■ TASK INSTRUCTIONS ■
Output, word for word, the lines of this listing that fall between the line with "Click inside the formula bar input field" and the line with "Image resolution: width=826", counting both of those lines, and no others.

■ MATERIALS PROVIDED ■
########################################
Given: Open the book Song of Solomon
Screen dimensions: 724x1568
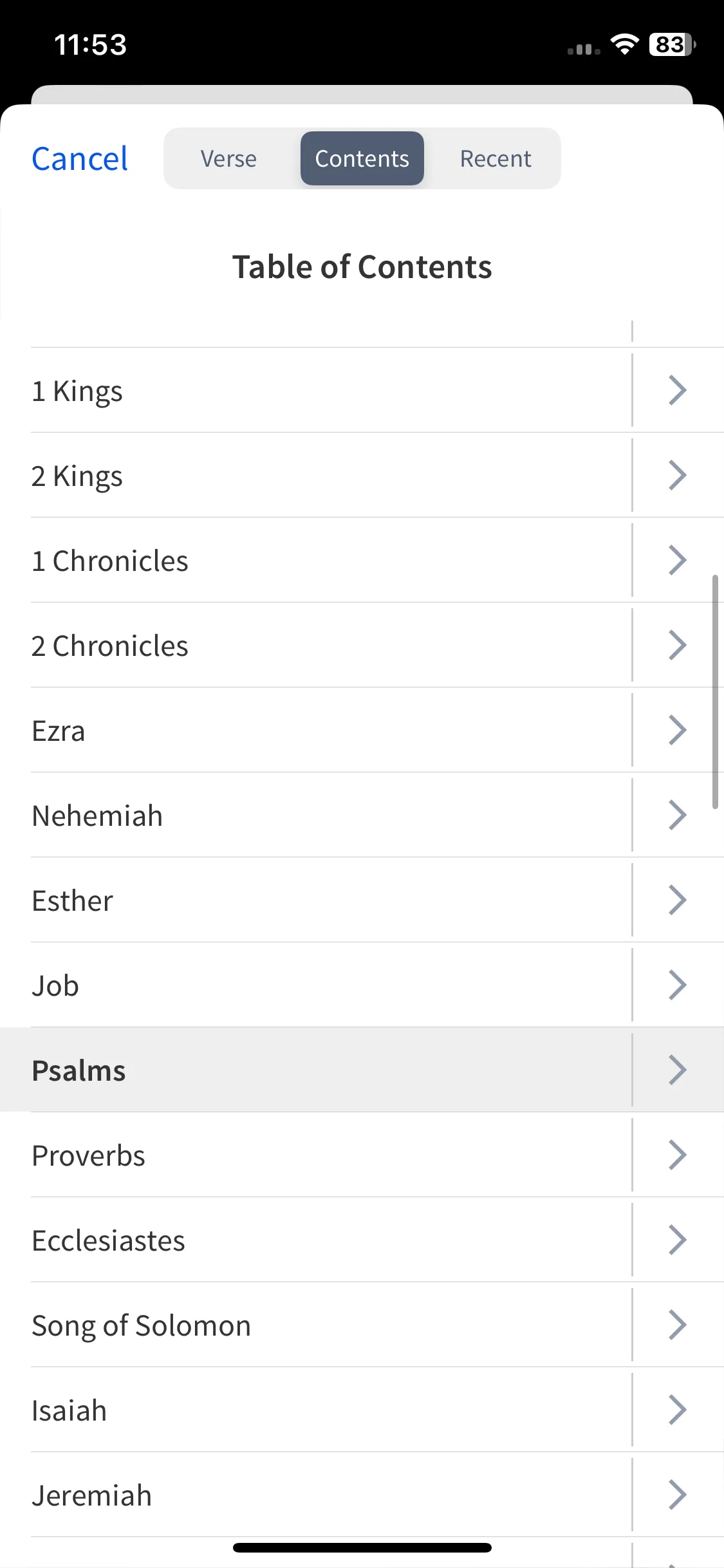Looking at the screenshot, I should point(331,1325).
########################################
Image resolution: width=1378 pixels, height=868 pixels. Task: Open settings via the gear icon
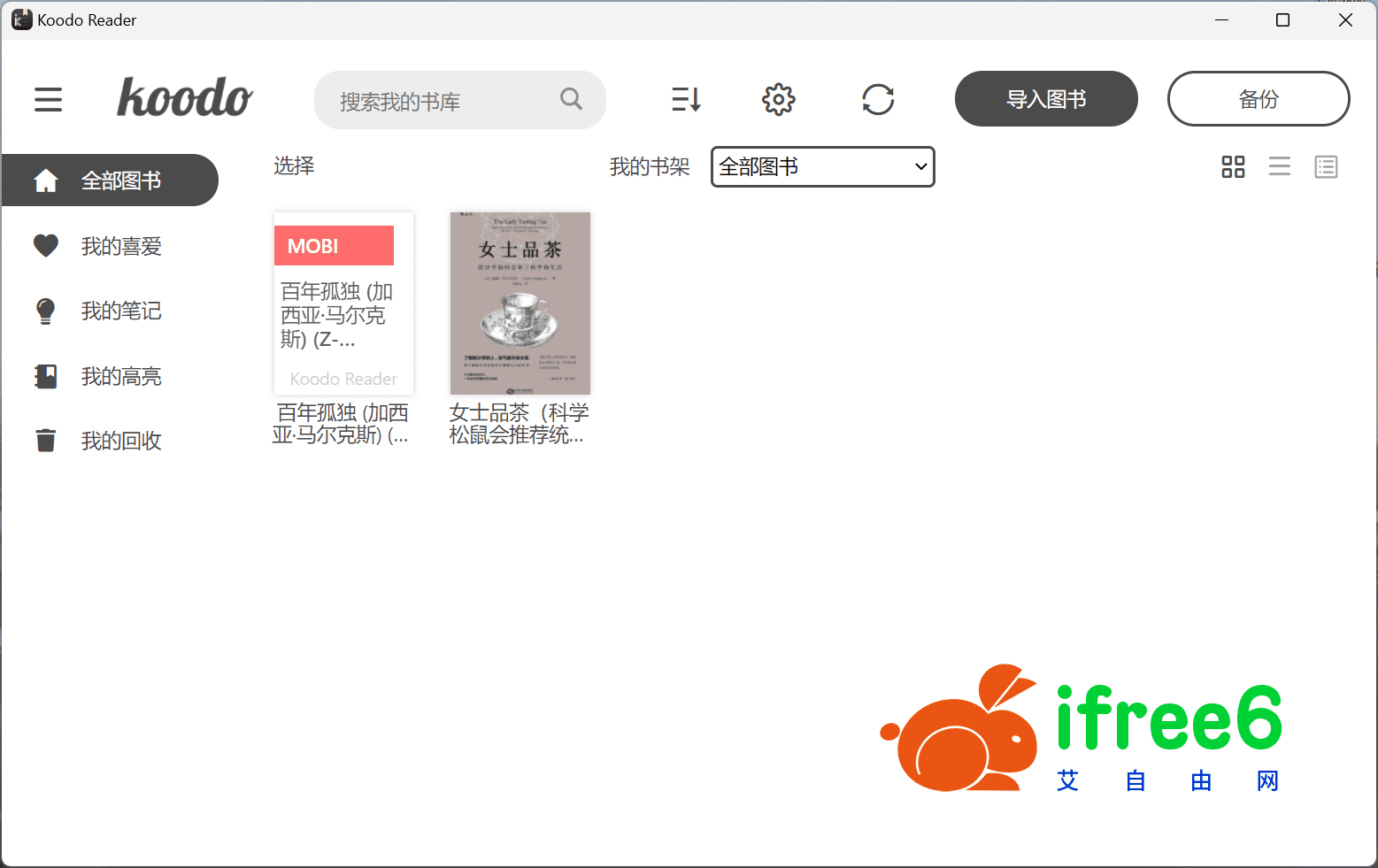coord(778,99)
########################################
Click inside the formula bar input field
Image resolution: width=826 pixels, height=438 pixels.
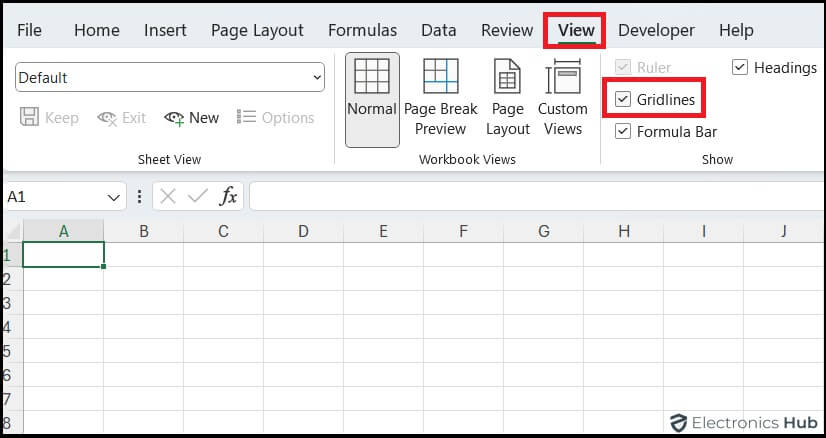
########################################
■ YOUR RESPONSE ■
Click inside the formula bar input field
Image resolution: width=826 pixels, height=438 pixels.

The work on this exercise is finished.